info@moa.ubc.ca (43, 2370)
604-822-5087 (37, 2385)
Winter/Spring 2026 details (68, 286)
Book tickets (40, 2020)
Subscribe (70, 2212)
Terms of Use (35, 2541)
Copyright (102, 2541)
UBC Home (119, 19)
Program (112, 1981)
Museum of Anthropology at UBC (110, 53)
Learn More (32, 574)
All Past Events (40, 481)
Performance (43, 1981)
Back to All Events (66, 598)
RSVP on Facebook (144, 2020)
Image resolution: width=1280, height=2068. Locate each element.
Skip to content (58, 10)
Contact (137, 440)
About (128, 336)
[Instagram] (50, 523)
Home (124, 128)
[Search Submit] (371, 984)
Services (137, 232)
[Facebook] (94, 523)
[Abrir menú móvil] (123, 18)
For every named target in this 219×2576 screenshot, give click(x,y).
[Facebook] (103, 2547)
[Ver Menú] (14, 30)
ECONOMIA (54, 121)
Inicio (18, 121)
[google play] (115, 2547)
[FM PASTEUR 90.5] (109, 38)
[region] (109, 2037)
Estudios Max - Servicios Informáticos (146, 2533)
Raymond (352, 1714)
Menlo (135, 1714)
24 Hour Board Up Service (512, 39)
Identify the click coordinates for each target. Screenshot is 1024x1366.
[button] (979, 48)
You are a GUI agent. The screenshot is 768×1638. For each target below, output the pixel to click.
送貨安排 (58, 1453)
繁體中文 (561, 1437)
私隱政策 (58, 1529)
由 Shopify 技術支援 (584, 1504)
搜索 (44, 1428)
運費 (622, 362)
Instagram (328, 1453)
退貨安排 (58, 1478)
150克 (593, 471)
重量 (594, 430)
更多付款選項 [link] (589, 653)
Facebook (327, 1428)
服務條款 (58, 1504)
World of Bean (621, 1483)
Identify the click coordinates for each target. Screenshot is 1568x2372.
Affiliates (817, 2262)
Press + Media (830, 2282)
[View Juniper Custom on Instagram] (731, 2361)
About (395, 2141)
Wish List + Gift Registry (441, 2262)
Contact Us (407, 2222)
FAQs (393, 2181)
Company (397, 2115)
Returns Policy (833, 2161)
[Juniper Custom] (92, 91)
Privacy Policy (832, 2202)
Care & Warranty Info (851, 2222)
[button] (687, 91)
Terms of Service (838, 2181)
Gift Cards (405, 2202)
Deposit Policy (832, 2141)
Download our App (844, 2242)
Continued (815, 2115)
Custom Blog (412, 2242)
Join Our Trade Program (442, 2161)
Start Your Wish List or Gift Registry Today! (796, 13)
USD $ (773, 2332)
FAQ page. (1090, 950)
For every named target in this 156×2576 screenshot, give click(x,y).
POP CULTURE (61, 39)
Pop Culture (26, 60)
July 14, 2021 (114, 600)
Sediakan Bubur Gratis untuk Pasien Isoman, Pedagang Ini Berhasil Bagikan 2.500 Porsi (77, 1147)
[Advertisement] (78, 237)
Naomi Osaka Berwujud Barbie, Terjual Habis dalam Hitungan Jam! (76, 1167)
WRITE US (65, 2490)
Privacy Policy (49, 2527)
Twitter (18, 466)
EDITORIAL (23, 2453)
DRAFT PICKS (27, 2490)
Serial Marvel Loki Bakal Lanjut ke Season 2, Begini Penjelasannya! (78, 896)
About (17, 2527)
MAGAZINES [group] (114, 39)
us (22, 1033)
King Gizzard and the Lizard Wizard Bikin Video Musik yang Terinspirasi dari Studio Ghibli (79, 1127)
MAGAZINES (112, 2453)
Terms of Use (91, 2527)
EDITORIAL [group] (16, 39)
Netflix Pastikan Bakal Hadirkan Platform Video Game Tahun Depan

* **YOUR TASK**
With no additions or omissions, transcribe every record.

* **SOLUTION TO THIS TASK**
info@moa.ubc.ca (43, 2370)
604-822-5087 (37, 2385)
Winter/Spring 2026 details (68, 286)
Book tickets (40, 2020)
Subscribe (70, 2212)
Terms of Use (35, 2541)
Copyright (102, 2541)
UBC Home (119, 19)
Program (112, 1981)
Museum of Anthropology at UBC (110, 53)
Learn More (32, 574)
All Past Events (40, 481)
Performance (43, 1981)
Back to All Events (66, 598)
RSVP on Facebook (144, 2020)
Image resolution: width=1280, height=2068. Locate each element.
Skip to content (58, 10)
Contact (137, 440)
About (128, 336)
[Instagram] (50, 523)
Home (124, 128)
[Search Submit] (371, 984)
Services (137, 232)
[Facebook] (94, 523)
[Abrir menú móvil] (123, 18)
For every named target in this 219×2576 screenshot, give click(x,y).
[Facebook] (103, 2547)
[Ver Menú] (14, 30)
ECONOMIA (54, 121)
Inicio (18, 121)
[google play] (115, 2547)
[FM PASTEUR 90.5] (109, 38)
[region] (109, 2037)
Estudios Max - Servicios Informáticos (146, 2533)
Raymond (352, 1714)
Menlo (135, 1714)
24 Hour Board Up Service (512, 39)
Identify the click coordinates for each target. Screenshot is 1024x1366.
[button] (979, 48)
You are a GUI agent. The screenshot is 768×1638. For each target below, output the pixel to click.
送貨安排 (58, 1453)
繁體中文 (561, 1437)
私隱政策 (58, 1529)
由 Shopify 技術支援 (584, 1504)
搜索 (44, 1428)
運費 (622, 362)
Instagram (328, 1453)
退貨安排 (58, 1478)
150克 (593, 471)
重量 (594, 430)
更多付款選項 [link] (589, 653)
Facebook (327, 1428)
服務條款 (58, 1504)
World of Bean (621, 1483)
Identify the click coordinates for each target. Screenshot is 1568x2372.
Affiliates (817, 2262)
Press + Media (830, 2282)
[View Juniper Custom on Instagram] (731, 2361)
About (395, 2141)
Wish List + Gift Registry (441, 2262)
Contact Us (407, 2222)
FAQs (393, 2181)
Company (397, 2115)
Returns Policy (833, 2161)
[Juniper Custom] (92, 91)
Privacy Policy (832, 2202)
Care & Warranty Info (851, 2222)
[button] (687, 91)
Terms of Service (838, 2181)
Gift Cards (405, 2202)
Deposit Policy (832, 2141)
Download our App (844, 2242)
Continued (815, 2115)
Custom Blog (412, 2242)
Join Our Trade Program (442, 2161)
Start Your Wish List or Gift Registry Today! (796, 13)
USD $ (773, 2332)
FAQ page. (1090, 950)
For every named target in this 156×2576 screenshot, give click(x,y).
POP CULTURE (61, 39)
Pop Culture (26, 60)
July 14, 2021 (114, 600)
Sediakan Bubur Gratis untuk Pasien Isoman, Pedagang Ini Berhasil Bagikan 2.500 Porsi (77, 1147)
[Advertisement] (78, 237)
Naomi Osaka Berwujud Barbie, Terjual Habis dalam Hitungan Jam! (76, 1167)
WRITE US (65, 2490)
Privacy Policy (49, 2527)
Twitter (18, 466)
EDITORIAL (23, 2453)
DRAFT PICKS (27, 2490)
Serial Marvel Loki Bakal Lanjut ke Season 2, Begini Penjelasannya! (78, 896)
About (17, 2527)
MAGAZINES [group] (114, 39)
us (22, 1033)
King Gizzard and the Lizard Wizard Bikin Video Musik yang Terinspirasi dari Studio Ghibli (79, 1127)
MAGAZINES (112, 2453)
Terms of Use (91, 2527)
EDITORIAL [group] (16, 39)
Netflix Pastikan Bakal Hadirkan Platform Video Game Tahun Depan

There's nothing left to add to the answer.